In my personal experience, the hurting question “Who are the heroes of this revolution?” frequently knocked on the door of many Syrian friends, acquaintances and colleagues. Many were the emerging figures in the street protests. Nowadays some cultural production is eventually attempting to stigmatize a moral leadership of the revolutionary process – such as the ‘Little Gandhi’ film on the figure of Ghiyath Matar.

In the contemporary era, which seems to be particularly doomed to historical denialism and revisionism -- quick and fashionable explanatory tools -- we sadly ended up needing public heroes in order to finally believe in wars and facts. Plot and fabrication theories have marked the Syrian events to such an extent of making me hope for a return to compassionalism, despite all of its well-known problematic sides.

Nonetheless, there’s a story that the White Helmets movie doesn’t tell: that of the complex inner structure of the Helmets, which is not only limited to search and rescue operations. There are many jobs other than medical relief that people came to do within the Helmets, using the skills that they used to have prior to the war. Cooks and drivers are less ‘spectacularizable’ roles, yet they also constitute the functioning core of the White Helmets organization.

In a Syria at war chronically pictured as civilian-less, contrarily, civilian resistance has long pre-existed the Helmets: local committees and councils, street protests against the government as well as against the self-declared Islamic State (IS). Similarly, protests in Idlib that have been claiming civilian resilience with no need for military interventions. They’re all stories which have been barely told.

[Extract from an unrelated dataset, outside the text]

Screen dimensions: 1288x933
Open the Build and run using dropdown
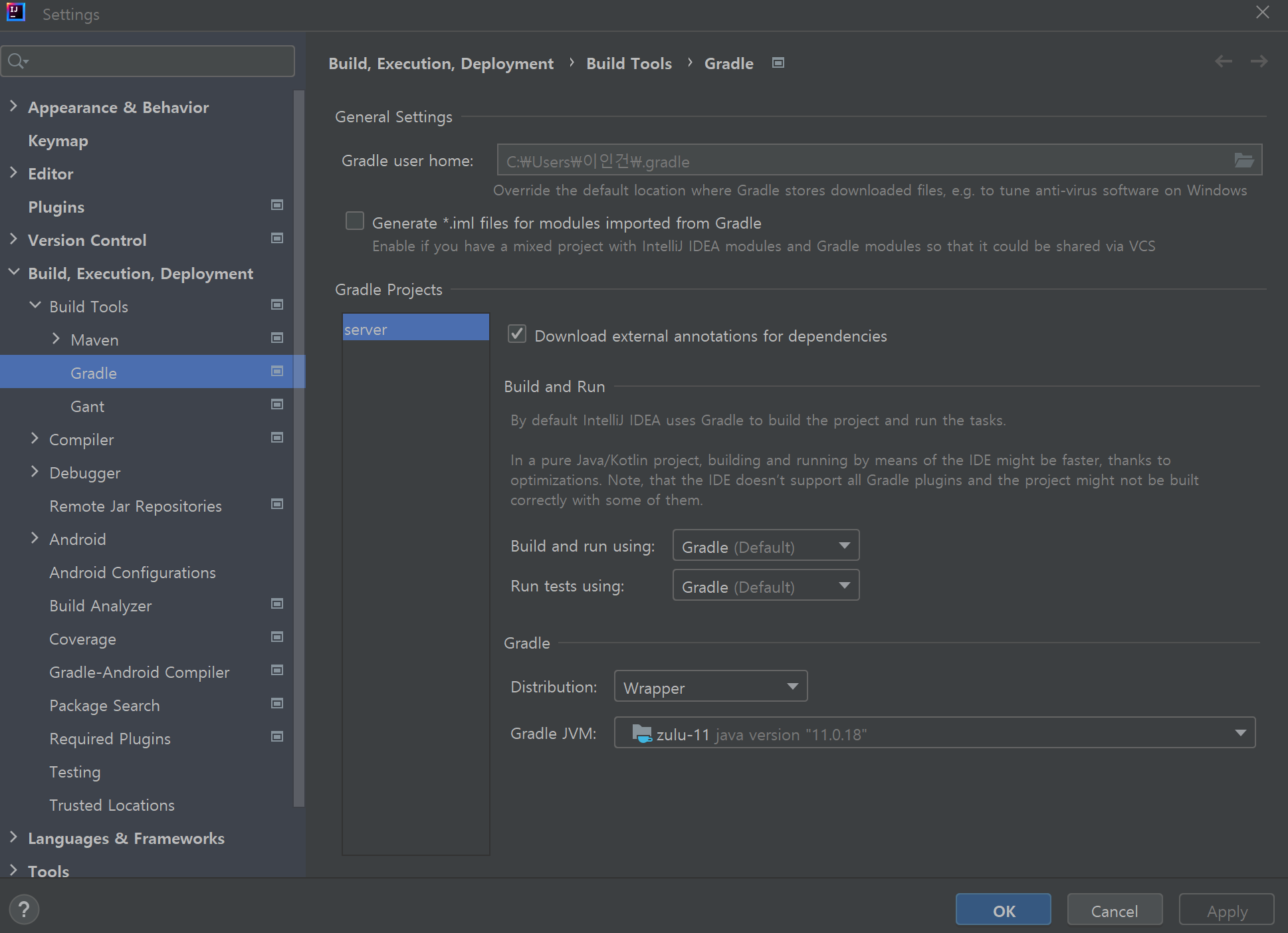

The spectators’ tout court rejection of the diabolic psychology of war has sterilely remained the only predominant approach to understand violence. Do you remember the Syrian “rebel” who ate a piece of heart of a Syrian army’s soldier back in 2013? An image, again, which managed to highly discredit the civilian efforts for social and political change.

As others have already argued months ago, I’m afraid Max Blumenthal, by conveying the image of “Qaedist Helmets” celebrating victory on the corpses of Syrian soldiers, has been watching war for too long from his couch -- like myself and surely the most of you -- but without having any clue of what war may imply.

So what I advocate for is a post-Hollywoodization approach to look at the White Helmets. In this sense, the movie is a public invite to acknowledge nude factuality, which we tend to miss as spectators enraptured in the megaphonic magnificence of our intellectual considerations.

What I rather see in the White Helmets movie is simply people rescuing other people, in whom the rescuers, in turn, often see their dead beloved ones. This way, the nude act of rescuing comes as palingenetic; an atrociously unacknowledged moral claim that, moreover, will not even be able to compensate for their losses.

The writer's opinions do not necessarily reflect SyriaUntold's views.

[Main Photo: A White Helmet rescues a child from a war-stricken area in Syria (www.whitehelmets.org/Fair use. All rights reserved to the author)].

[i] Unlike Saudi Arabia in Yemen and the US-Israel alliance in Lebanon, the White Helmets are neither the oppressive force in the territory of intervention, nor they are funded by forces that directly oppress the addressed areas (which, instead, are Syrian and Russian). Indeed, the western-led shelling has mostly targeted IS-held territories. The misconception that the White Helmets’ presence in the war-affected areas is ambivalent has stemmed from the grounded belief that most of them advocate for a no-fly zone.